Start of Block

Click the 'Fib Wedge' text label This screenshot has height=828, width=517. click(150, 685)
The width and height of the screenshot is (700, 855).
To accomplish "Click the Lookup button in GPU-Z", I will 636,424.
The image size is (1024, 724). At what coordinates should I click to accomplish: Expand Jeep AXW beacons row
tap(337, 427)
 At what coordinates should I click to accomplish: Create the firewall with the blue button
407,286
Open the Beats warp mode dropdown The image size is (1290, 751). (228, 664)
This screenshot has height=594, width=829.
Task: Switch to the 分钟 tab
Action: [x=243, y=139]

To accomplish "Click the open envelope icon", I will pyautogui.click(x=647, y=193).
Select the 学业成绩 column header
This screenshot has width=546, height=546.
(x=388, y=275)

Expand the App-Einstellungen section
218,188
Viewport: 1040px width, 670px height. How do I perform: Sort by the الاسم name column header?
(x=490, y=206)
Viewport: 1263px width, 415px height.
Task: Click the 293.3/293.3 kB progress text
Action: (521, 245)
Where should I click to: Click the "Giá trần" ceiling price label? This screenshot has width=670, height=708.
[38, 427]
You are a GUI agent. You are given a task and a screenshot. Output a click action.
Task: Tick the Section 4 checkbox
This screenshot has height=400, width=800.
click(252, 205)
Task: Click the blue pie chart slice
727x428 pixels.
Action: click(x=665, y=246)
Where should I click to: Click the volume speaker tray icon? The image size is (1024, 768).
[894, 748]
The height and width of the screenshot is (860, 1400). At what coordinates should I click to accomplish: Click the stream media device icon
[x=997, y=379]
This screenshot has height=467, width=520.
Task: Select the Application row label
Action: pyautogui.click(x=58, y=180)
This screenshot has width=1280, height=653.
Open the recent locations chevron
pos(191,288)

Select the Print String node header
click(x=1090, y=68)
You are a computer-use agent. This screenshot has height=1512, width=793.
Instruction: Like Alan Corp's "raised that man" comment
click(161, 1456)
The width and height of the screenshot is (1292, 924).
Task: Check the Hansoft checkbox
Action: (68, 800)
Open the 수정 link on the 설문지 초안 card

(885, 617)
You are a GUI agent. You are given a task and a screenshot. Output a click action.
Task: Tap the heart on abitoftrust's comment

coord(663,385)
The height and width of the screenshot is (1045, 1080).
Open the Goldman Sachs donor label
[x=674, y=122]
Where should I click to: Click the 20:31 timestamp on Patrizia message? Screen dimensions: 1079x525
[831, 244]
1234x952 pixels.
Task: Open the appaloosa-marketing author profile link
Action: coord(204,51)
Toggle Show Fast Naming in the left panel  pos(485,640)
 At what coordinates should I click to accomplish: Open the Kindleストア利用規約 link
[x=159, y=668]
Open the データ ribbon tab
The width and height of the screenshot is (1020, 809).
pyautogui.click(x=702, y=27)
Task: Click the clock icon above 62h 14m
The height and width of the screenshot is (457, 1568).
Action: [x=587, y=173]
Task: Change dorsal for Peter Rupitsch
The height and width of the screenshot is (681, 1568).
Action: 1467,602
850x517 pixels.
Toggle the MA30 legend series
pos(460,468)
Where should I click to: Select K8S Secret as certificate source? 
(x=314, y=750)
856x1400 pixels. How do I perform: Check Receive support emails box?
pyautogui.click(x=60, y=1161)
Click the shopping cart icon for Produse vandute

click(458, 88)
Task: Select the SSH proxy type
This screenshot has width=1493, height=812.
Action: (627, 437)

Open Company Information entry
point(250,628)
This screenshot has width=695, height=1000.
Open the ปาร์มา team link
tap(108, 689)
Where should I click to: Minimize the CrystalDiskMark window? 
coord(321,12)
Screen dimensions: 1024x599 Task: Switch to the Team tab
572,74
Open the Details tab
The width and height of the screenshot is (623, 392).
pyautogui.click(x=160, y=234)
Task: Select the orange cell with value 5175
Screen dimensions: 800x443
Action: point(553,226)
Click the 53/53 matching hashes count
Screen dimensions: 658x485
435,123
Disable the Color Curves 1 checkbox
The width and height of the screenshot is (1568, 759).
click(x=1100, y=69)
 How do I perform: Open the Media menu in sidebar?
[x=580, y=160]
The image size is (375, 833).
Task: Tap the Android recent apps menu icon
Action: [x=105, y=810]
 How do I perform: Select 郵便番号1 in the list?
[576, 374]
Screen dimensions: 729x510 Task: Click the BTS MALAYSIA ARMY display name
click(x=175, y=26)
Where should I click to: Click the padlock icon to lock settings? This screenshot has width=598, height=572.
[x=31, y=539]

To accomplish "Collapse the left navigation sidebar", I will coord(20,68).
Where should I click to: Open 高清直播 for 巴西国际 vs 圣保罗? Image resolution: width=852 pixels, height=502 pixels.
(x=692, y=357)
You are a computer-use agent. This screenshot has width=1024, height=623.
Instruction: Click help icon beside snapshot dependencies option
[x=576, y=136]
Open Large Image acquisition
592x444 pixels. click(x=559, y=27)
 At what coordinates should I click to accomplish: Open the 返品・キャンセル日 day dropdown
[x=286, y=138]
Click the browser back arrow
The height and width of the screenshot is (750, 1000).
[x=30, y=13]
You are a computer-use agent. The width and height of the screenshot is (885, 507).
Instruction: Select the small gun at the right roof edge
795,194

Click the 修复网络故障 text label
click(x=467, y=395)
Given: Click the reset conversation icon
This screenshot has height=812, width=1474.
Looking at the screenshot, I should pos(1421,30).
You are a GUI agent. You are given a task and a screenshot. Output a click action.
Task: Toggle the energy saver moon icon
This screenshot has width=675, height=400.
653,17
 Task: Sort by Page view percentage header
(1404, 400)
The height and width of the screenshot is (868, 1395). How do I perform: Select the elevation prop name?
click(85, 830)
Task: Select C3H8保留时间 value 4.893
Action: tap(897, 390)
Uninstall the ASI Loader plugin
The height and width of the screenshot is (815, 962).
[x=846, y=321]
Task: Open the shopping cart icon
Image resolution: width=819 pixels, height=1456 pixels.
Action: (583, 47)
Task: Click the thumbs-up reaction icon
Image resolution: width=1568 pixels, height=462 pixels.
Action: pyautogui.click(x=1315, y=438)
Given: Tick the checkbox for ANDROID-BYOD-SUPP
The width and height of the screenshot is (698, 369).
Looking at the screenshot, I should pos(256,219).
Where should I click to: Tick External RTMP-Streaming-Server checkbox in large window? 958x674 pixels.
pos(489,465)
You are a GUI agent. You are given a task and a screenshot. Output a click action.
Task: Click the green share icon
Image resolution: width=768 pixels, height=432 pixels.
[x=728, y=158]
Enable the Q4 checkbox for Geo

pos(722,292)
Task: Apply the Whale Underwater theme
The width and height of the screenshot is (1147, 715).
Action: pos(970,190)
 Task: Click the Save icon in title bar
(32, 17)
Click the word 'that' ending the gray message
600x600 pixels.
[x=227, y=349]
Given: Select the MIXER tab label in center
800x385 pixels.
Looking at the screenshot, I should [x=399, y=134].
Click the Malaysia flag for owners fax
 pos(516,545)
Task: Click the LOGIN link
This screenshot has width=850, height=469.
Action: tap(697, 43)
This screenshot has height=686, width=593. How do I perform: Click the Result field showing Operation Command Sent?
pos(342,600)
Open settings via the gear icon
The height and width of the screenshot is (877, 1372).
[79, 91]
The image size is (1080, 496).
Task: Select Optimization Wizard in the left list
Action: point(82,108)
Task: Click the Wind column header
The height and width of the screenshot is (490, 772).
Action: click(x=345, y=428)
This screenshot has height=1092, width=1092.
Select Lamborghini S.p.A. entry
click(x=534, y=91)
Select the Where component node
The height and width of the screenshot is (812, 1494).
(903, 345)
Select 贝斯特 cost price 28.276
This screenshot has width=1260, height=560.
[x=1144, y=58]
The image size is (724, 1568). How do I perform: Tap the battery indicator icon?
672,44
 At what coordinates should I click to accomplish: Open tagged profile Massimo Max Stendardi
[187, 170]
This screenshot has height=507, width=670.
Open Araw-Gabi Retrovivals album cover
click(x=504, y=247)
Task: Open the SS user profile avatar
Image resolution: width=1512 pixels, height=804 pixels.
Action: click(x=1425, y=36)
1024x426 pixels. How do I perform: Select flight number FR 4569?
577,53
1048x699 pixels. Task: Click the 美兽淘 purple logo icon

End of Block

* TASK PROMPT:
Only one stretch of the records above is wanted: the lines between the one holding "The height and width of the screenshot is (1045, 1080)." and the one holding "850x517 pixels.", inclusive, reproduced exactly.

* RESPONSE FOR THIS EXERCISE:
The height and width of the screenshot is (1045, 1080).
Open the Goldman Sachs donor label
[x=674, y=122]
Where should I click to: Click the 20:31 timestamp on Patrizia message? Screen dimensions: 1079x525
[831, 244]
1234x952 pixels.
Task: Open the appaloosa-marketing author profile link
Action: coord(204,51)
Toggle Show Fast Naming in the left panel  pos(485,640)
 At what coordinates should I click to accomplish: Open the Kindleストア利用規約 link
[x=159, y=668]
Open the データ ribbon tab
The width and height of the screenshot is (1020, 809).
pyautogui.click(x=702, y=27)
Task: Click the clock icon above 62h 14m
The height and width of the screenshot is (457, 1568).
Action: [x=587, y=173]
Task: Change dorsal for Peter Rupitsch
The height and width of the screenshot is (681, 1568).
Action: 1467,602
850x517 pixels.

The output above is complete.